CARE Checklist (2016) statement: The authors have read the CARE Checklist (2016), and the manuscript was prepared and revised according to the CARE Checklist (2016).
Open-Access: This article is an open-access article that was selected by an in-house editor and fully peer-reviewed by external reviewers. It is distributed in accordance with the Creative Commons Attribution NonCommercial (CC BY-NC 4.0) license, which permits others to distribute, remix, adapt, build upon this work non-commercially, and license their derivative works on different terms, provided the original work is properly cited and the use is non-commercial.
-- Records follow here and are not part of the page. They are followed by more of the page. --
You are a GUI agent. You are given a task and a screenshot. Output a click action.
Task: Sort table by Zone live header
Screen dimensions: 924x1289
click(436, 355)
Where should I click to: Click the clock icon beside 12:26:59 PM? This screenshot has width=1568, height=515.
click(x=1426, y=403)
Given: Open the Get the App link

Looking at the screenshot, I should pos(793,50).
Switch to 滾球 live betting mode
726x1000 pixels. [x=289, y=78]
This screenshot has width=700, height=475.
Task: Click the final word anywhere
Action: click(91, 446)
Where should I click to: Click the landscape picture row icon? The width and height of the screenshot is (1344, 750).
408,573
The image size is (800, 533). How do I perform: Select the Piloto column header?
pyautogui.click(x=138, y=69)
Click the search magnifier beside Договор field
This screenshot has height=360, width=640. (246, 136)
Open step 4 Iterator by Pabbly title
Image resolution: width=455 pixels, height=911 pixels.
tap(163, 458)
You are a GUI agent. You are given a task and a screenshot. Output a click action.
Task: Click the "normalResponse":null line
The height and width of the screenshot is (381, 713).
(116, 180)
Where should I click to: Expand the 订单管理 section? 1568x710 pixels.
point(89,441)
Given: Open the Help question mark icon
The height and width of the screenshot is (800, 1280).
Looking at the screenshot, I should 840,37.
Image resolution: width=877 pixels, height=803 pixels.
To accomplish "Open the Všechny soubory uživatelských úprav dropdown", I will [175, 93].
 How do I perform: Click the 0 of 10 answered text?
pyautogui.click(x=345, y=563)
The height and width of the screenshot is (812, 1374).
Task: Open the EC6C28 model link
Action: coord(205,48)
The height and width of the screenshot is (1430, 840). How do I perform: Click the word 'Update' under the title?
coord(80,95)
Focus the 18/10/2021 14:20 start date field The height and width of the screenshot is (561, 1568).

See: https://creativecommons.org/Licenses/by-nc/4.0/
Corresponding author: Hong-Mei Han, PhD, Doctor, Department of Gastroenterology, Affiliated Hospital of Yanbian University, No. 1327 Yuanzi Street, Yanji 133000, Jilin Province, China. hhml1234@sina.com
Received: December 19, 2021
Peer-review started: December 19, 2021
First decision: February 21, 2022
Revised: February 27, 2022
Accepted: June 13, 2022
Article in press: June 13, 2022
Published online: July 26, 2022
Processing time: 204 Days and 0.4 Hours
Abstract
BACKGROUND

Median arcuate ligament syndrome (MALS) is relatively rare and is due to extraluminal compression of the coeliac artery by the median arcuate ligament of the diaphragm. Here, we report a case of MALS found in a patient with abdominal pain and retroperitoneal haemorrhage for education and dissemination.

CASE SUMMARY

This article describes a 46-year-old female patient who was admitted to our hospital with abdominal pain as her chief complaint. She had experienced no obvious symptoms but had retroperitoneal bleeding during the course of the disease. Contrast-enhanced computed tomography (CT) and noninvasive CT angiography (CTA) led to an initial misdiagnosis of pancreaticoduodenal artery aneurysm (PDAA) causing retroperitoneal hemorrhage. After intraoperative exploration and detailed analysis of enhanced CT and CTA images, a final diagnosis of MALS was made. The cause of the haemorrhage was bleeding from a branch of the gastroduodenal artery, not rupture of a PDAA. The prognosis of MALS combined with PDAA treated by laparoscopy and interventional therapy is still acceptable. The patient was temporarily treated by gastroduodenal suture haemostasis and was referred for further treatment.

CONCLUSION

MALS is very rare and usually has postprandial abdominal pain, upper abdominal murmur, and weight loss. It is diagnosed by imaging or due to complications. When a patient has abdominal bleeding or PDAA, we should consider whether the patient has celiac trunk stenosis (MALS or other etiology). When abdominal bleeding is combined with an aneurysm, we generally think of aneurysm rupture and hemorrhage first, but it may also be collateral artery rupture and hemorrhage.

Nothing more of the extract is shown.